__AIM OF THE EXERCISE__:
Lines in which "folder" appears should be pulled from the data below.
Segment Start: RECORDS FOR PROCESSING
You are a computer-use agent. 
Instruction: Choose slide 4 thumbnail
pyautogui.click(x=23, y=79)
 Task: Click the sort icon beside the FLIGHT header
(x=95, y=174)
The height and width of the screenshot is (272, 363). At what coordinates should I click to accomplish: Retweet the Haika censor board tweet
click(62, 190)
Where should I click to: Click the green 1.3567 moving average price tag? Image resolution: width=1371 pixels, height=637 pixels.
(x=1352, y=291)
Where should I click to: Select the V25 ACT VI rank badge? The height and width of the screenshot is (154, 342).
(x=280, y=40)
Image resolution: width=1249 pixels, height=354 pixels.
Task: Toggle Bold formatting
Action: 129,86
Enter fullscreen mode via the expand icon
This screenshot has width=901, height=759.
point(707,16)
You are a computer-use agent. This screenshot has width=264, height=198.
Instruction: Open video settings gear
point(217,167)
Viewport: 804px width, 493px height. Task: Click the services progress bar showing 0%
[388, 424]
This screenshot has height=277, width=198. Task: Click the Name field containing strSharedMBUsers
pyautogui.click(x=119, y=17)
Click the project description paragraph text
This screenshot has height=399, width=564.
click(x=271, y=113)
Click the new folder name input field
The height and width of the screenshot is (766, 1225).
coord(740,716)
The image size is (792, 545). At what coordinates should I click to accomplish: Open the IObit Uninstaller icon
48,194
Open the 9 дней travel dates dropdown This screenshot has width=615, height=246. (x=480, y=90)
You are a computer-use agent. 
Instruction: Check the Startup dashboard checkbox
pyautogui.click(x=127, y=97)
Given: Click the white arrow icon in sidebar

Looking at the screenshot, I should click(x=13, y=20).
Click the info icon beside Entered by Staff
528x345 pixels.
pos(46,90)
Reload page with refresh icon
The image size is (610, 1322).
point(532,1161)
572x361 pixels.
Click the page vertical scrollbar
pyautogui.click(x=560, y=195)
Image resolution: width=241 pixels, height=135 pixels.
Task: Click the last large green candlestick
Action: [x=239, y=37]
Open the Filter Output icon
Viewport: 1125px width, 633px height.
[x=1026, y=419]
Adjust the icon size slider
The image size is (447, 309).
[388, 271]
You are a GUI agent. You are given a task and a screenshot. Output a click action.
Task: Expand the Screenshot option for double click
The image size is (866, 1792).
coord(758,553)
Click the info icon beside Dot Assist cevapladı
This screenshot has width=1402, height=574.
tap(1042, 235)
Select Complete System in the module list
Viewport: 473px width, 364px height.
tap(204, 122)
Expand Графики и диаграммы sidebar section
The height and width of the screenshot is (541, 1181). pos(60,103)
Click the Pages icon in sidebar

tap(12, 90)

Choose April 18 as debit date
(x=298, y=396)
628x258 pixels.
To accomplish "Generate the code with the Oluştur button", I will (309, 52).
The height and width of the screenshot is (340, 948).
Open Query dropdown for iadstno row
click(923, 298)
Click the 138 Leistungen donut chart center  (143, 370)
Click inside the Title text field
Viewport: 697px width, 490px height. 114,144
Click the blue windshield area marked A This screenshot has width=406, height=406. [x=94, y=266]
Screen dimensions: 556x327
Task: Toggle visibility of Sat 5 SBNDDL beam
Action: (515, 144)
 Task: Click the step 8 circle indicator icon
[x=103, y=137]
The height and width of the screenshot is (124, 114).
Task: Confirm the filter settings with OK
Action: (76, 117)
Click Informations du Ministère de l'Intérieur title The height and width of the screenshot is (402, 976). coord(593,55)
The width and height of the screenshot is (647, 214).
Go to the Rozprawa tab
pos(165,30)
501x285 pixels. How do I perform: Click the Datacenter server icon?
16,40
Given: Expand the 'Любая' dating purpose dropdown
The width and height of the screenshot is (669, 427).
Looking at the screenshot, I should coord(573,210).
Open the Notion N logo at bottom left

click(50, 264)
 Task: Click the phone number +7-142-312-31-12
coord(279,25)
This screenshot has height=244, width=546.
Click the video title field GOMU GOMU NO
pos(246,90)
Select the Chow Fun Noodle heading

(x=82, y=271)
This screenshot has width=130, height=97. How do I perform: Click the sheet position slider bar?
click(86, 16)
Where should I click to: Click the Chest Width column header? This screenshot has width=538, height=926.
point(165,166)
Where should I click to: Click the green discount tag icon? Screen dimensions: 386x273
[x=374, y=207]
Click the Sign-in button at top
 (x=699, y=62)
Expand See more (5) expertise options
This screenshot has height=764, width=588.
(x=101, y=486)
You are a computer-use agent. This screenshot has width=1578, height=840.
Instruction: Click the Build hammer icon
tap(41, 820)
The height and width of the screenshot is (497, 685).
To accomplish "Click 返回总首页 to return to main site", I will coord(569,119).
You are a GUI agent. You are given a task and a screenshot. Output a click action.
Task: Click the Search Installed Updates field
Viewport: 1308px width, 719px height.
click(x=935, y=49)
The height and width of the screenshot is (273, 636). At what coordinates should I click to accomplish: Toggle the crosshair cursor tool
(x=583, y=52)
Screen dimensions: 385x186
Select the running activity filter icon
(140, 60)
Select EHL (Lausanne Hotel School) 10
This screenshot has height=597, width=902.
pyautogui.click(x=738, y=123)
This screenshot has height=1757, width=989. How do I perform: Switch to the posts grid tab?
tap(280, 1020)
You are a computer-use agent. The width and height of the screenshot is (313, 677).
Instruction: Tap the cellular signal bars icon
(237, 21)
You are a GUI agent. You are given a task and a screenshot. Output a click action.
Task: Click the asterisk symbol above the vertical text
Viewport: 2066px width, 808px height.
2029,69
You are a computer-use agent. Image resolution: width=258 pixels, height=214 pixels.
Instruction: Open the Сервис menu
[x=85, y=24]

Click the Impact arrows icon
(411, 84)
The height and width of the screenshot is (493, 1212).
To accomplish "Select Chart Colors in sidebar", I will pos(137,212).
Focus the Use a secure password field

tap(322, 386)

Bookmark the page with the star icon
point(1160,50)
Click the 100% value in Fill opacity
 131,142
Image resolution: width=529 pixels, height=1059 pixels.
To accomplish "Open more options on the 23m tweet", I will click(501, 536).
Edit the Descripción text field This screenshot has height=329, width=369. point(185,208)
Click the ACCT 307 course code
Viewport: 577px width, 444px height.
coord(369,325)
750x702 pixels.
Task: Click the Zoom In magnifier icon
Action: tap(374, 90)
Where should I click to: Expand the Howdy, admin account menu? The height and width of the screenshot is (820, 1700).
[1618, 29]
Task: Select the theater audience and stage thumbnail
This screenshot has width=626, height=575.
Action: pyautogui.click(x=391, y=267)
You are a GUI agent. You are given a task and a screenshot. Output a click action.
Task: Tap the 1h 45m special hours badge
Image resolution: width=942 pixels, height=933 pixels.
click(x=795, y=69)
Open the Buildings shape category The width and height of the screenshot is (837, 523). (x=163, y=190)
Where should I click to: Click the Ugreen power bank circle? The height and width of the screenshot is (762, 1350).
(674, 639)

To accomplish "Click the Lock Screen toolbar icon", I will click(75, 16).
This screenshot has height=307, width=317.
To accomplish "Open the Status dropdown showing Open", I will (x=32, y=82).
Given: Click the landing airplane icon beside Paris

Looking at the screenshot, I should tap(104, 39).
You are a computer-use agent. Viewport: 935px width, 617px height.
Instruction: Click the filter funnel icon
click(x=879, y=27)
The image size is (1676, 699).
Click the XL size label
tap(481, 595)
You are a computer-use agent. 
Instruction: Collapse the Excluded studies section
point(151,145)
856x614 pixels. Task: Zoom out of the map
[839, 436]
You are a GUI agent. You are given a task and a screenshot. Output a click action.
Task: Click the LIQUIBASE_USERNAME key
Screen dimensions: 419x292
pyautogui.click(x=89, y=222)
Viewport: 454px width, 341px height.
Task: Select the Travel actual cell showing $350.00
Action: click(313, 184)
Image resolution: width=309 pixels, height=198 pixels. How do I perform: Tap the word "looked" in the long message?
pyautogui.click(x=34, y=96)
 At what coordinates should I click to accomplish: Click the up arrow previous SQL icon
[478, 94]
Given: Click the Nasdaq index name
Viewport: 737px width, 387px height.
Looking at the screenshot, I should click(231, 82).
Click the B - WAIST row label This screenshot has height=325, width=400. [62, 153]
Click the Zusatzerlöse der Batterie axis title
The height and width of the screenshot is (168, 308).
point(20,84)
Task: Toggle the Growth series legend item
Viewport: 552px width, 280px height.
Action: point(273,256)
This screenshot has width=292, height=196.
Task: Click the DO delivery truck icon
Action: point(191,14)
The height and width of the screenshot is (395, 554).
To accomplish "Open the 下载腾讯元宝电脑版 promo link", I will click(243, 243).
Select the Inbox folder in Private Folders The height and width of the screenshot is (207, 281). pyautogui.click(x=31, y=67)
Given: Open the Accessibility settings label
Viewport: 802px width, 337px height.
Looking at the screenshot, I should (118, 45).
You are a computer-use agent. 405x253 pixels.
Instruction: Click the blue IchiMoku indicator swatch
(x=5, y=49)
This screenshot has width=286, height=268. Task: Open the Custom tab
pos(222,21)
Segment End: RECORDS FOR PROCESSING
__FINAL ANSWER__:
Click the new folder name input field
Select the Inbox folder in Private Folders The height and width of the screenshot is (207, 281). pyautogui.click(x=31, y=67)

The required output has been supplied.